You can find the json schema here

create table using schema.

$ bq mk --table test_dataset_1.test_table_2 table_2_schema.json
Table 'test-project1:test_dataset_1.test_table_2' successfully created.
  • Issue the query on test_table_1 and inject the results into test_table_2.
$ bq query --nouse_legacy_sql 'INSERT INTO test_dataset_1.test_table_2 (name,hobby,salary,address) 
> SELECT name,hobby,personaldetails.salary,addressdetail.address 
> from test_dataset_1.test_table_1, UNNEST(Hobbies) as hobby, UNNEST(addresses) as addressdetail'
Waiting on bqjob_r53602639f277faaf_0000016beebc96a2_1 ... (0s) Current status: DONE   
Number of affected rows: 6
  • Let’s query the content of test_table_2 we can see that REPEATED, STRUCT, REPEATED STRUCT types are flattened into this table because of the query which we used.
$ bq query --nouse_legacy_sql 'SELECT * FROM test_dataset_1.test_table_2'
Waiting on bqjob_r7c8f6a75a6295c90_0000016beebeaa6d_1 ... (0s) Current status: DONE   
+-------+-------------+--------+-----------+
| Name  |    hobby    | salary |  address  |
+-------+-------------+--------+-----------+
| Tom   | programming |  20000 | Sector 18 |
| Jon   | basketball  |  30000 | Sector 14 |
| Tom   | reading     |  20000 | Sector 18 |
| Jon   | programming |  30000 | Sector 14 |
| Sunil | basketball  |  35000 | Sector 17 |
| Sunil | cricket     |  35000 | Sector 17 |
+-------+-------------+--------+-----------+

Example 3

  • In the previous two examples, we have seen the usage of UNSTRUCT operator to flatten the REPEATED (list) type. In this example, we will see the usage of other two operators (ARRAY_AGG and STRUCT). We will create list (hobbies) and list of structs (personaldetails).
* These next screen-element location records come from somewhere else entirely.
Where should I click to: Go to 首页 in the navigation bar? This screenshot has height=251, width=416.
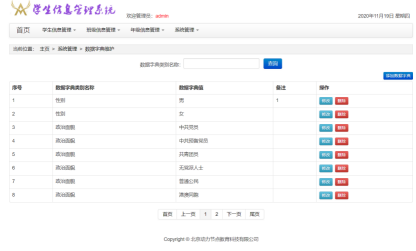[23, 30]

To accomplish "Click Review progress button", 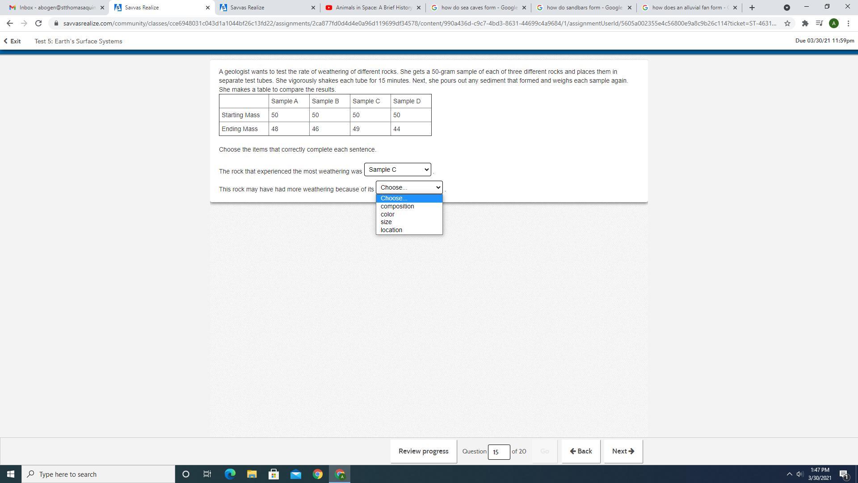I will point(423,451).
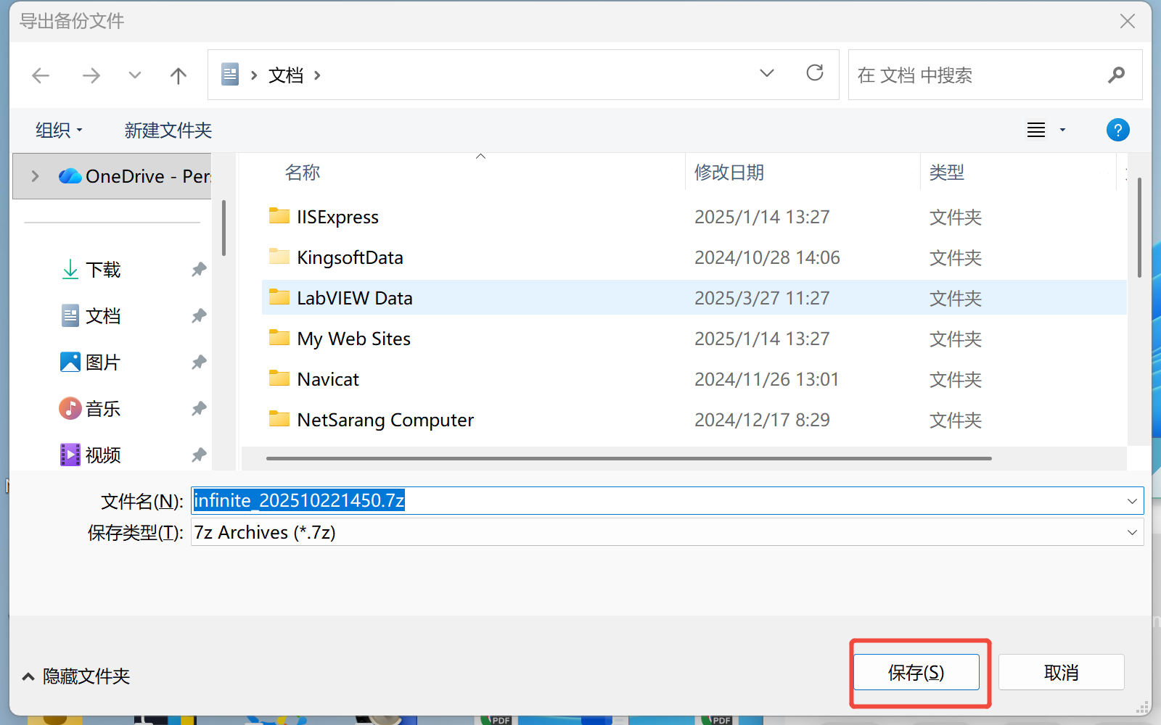Screen dimensions: 1161x725
Task: Click the search magnifier icon
Action: pyautogui.click(x=1116, y=75)
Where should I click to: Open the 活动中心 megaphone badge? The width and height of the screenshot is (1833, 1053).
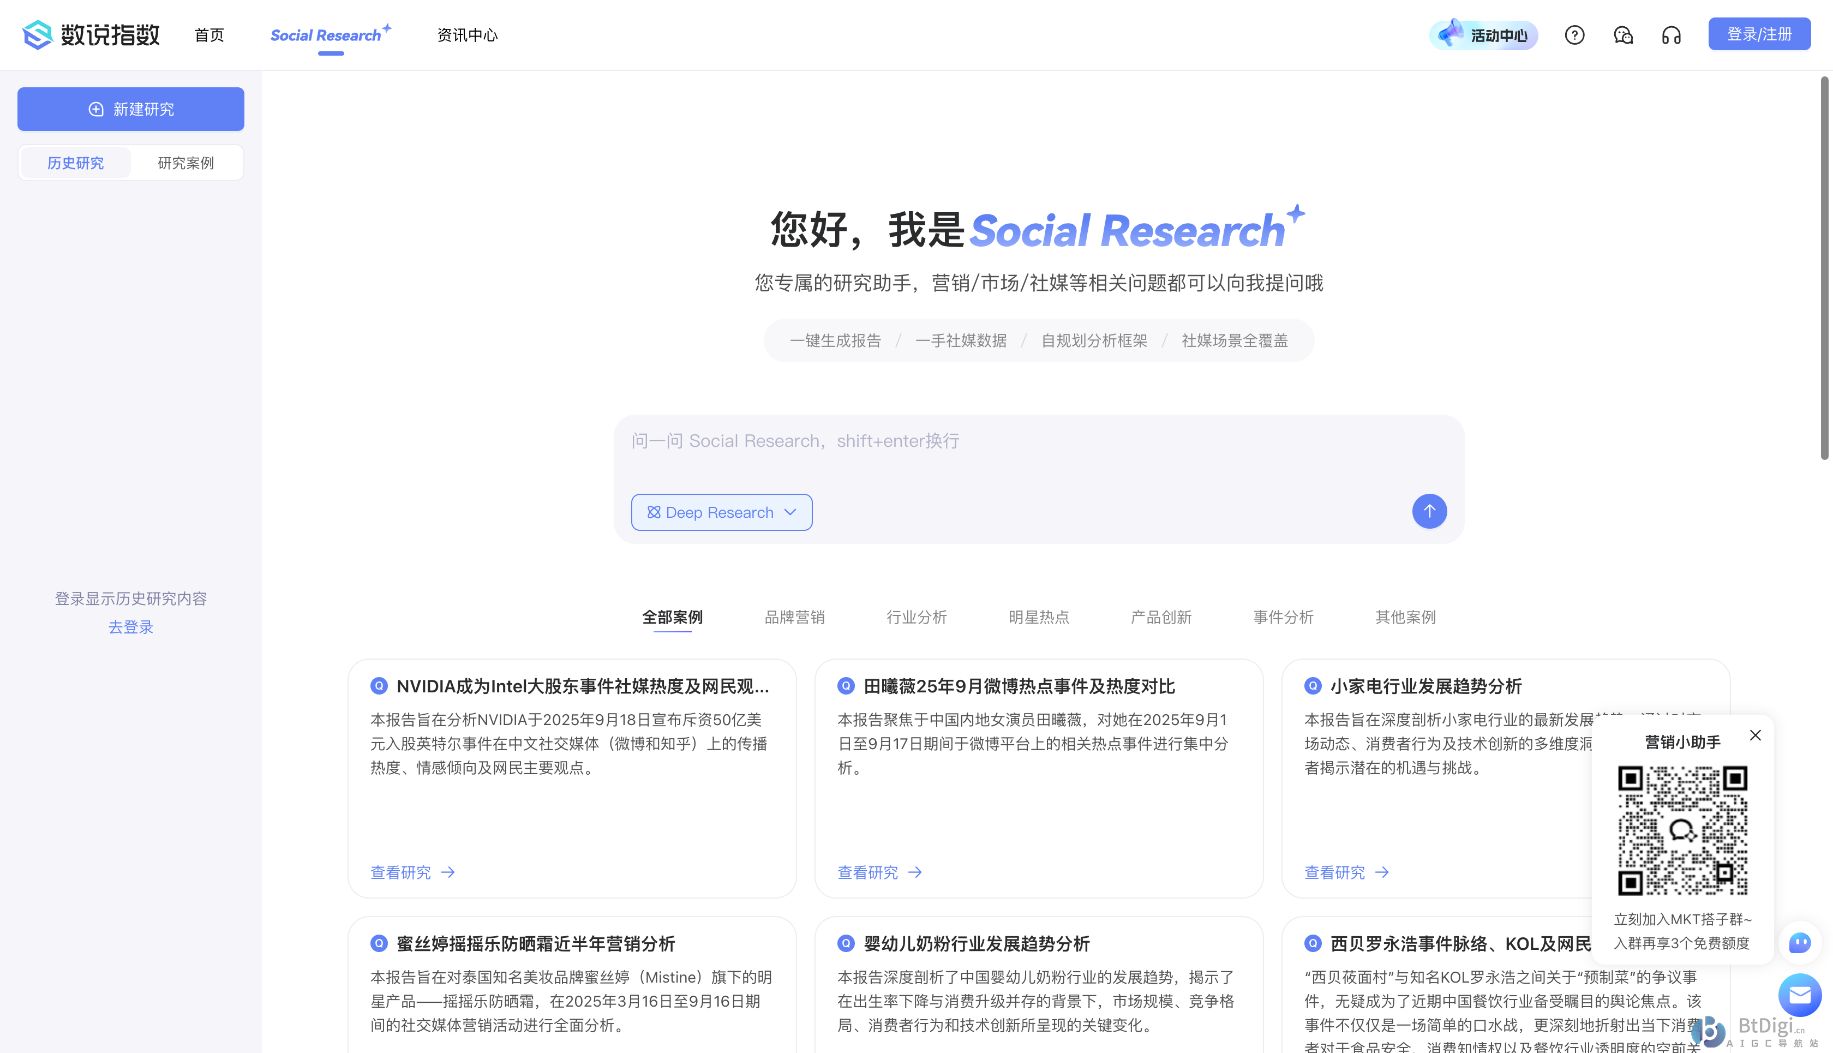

You can find the json schema here

create table using schema.

$ bq mk --table test_dataset_1.test_table_3 table_3_schema.json
Table 'test-project1:test_dataset_1.test_table_3' successfully created.
  • Query the test_table_2 which we created in previous example remember this table contains the flattened data, we will use ARRAY_AGG and STRUCT operators to combine the data; Name is used to group the rows. It may look like a very useful example but this is suffice for the scope of article. We are injecting the query results into test_table_3 which we created in last step for this example.
$ bq query --nouse_legacy_sql 'INSERT INTO test_dataset_1.test_table_3
> SELECT name, ARRAY_AGG(STRUCT(salary,address)) AS personaldetails, ARRAY_AGG(hobby) AS hobbies 
> FROM test_dataset_1.test_table_2
> GROUP BY Name'
Waiting on bqjob_r4de0f27fe5359153_0000016beec8f85f_1 ... (0s) Current status: DONE   
Number of affected rows: 3
  • Query the results from test_table_3, personaldetails is an array of structs and hobbies is an array.
$ bq query --nouse_legacy_sql 'SELECT * FROM test_dataset_1.test_table_3'
Waiting on bqjob_r11100b1e0007f32a_0000016beec95ccd_1 ... (0s) Current status: DONE   
+-------+-------------------------------------------------------------------------------------+------------------------------+
| Name  |                                   personaldetails                                   |           hobbies            |
+-------+-------------------------------------------------------------------------------------+------------------------------+
| Jon   | [{"salary":"30000","address":"Sector 14"},{"salary":"30000","address":"Sector 14"}] | ["basketball","programming"] |
| Sunil | [{"salary":"35000","address":"Sector 17"},{"salary":"35000","address":"Sector 17"}] | ["basketball","cricket"]     |
| Tom   | [{"salary":"20000","address":"Sector 18"},{"salary":"20000","address":"Sector 18"}] | ["programming","reading"]    |
+-------+-------------------------------------------------------------------------------------+------------------------------+

Hope you enjoyed reading this article.